The next day, Bunnett reflected on the show. “I think that’s the added ingredient of having Joanna in the group,” she said, regarding the band’s invigorated dynamism. Bunnett and the other five musicians were sitting in the living room of the comfortable Victorian she and her spouse—trumpeter and producer Larry Cramer—own in the Parkdale section of Toronto. “Even though we’re rooted in Cuban music, my foundation is jazz. The same with Joanna,” she said, referring to the band’s newest member, who was discovered through a recording of her singing along to Charlie Parker solos.

“Even though we’re Afro-Cuban, we are a jazz group, and I want to always keep that in mind, because I think that’s the way the group will develop and become more unique, and be able to make even a stronger statement with what we’re doing.”

Making a statement was, to some extent, Bunnett’s original intention with the band, as she assembled Maqueque partially to demonstrate that women in the Cuban jazz scene weren’t getting the attention they deserved.

“For about 35 years, Larry and I had been working with Cuban musicians that were guys,” she explains. “Pedrito Martinez and Dafnis Prieto, Francisco Mela, David Virelles ... there’s a long list.

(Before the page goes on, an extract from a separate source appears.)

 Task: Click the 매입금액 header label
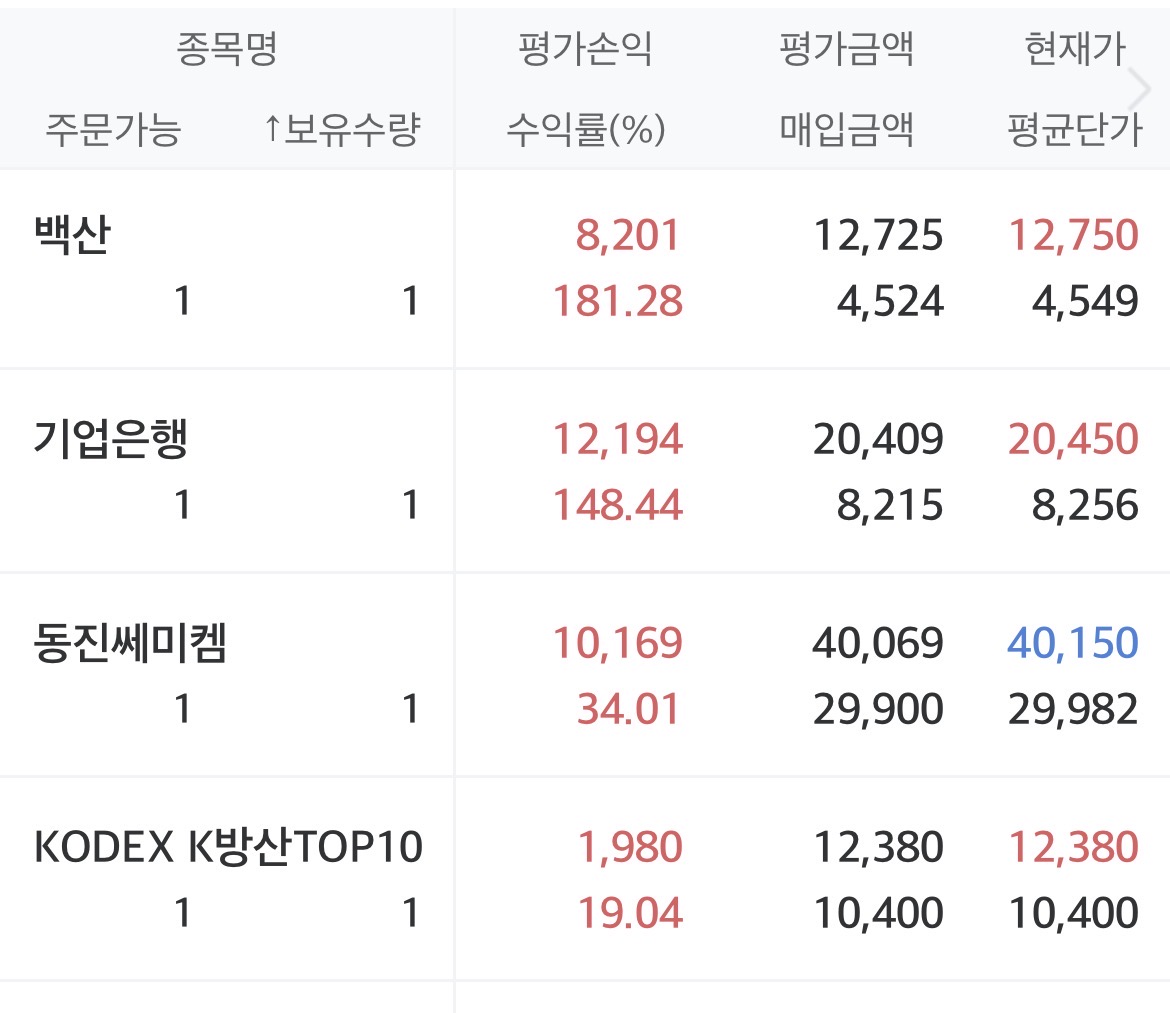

“And then, later, I was going into the conservatories with Larry, and we were taking instruments.” Those efforts were done through a charity called Spirit of Music, which distributed and repaired instruments for students in Cuba’s music conservatories. With each visit, Bunnett noticed the same thing: “Most of the programs had more women than guys. But I was never seeing women out on the scene. I kept talking about it, and Larry finally said, ‘Why don’t you do a project?’”

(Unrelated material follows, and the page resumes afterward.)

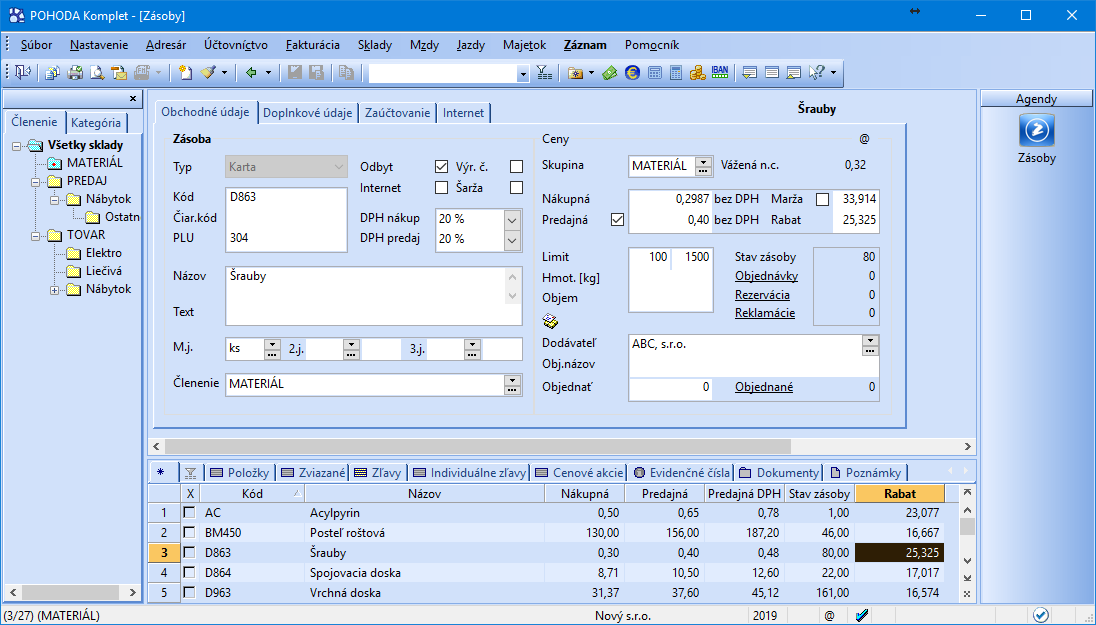
Task: Expand the Nábytok folder under TOVAR
Action: tap(54, 290)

With the help of singer Daymé Arocena, who became a founding member of Maqueque, Bunnett looked at numerous candidates before narrowing her list down to players “who I thought had jazz skills coming along. And then we went down to Cuba to meet the [musicians] I felt were going to [possibly start] this group.”

Despite frustrating rehearsals in a rented hall that kept losing its electricity, eventually the band came together in the studio, and everything clicked. Its self-titled debut on Justin Time topped the category Jazz Album of the Year–Group at the 2015 Juno Awards.

“It was like, ‘Hey, maybe there is something here,’” Bunnett recalled. “And then we embarked on our first Canadian tour, with the original group.”

After the ensemble recorded its acclaimed 2016 sophomore album, Oddara (Linus), and hit the road yet again, Arocena left the ranks to pursue a solo career. She returned as a guest contributor to On Firm Ground/Tierra Firme and composed the track “Mystery Of Jane’s House.” The album’s other guests are singer Melvis Santa and vocalist/steel guitar player Nikki D Brown.

Touring has turned out to be an essential element in Maqueque’s development. “A lot of bands, they go out just a couple times a year, and then they all go off and do their own things,” Bunnett said. “We’ve really put a lot of roadwork in now, but we have also, as a group, spent a lot of time in the house here because we have to wait for the visas.”

Ah, yes, the visas. Whereas Canada has maintained diplomatic relations with Cuba for decades, relations between the United States and Cuba have been difficult, if not hostile, in the decades since Fidel Castro’s forces overthrew Fulgencio Batista in 1959. There was a brief thaw under President Barack Obama’s administration, resulting in easier passage of people and goods between the two countries, but the Trump administration undid that—and then some.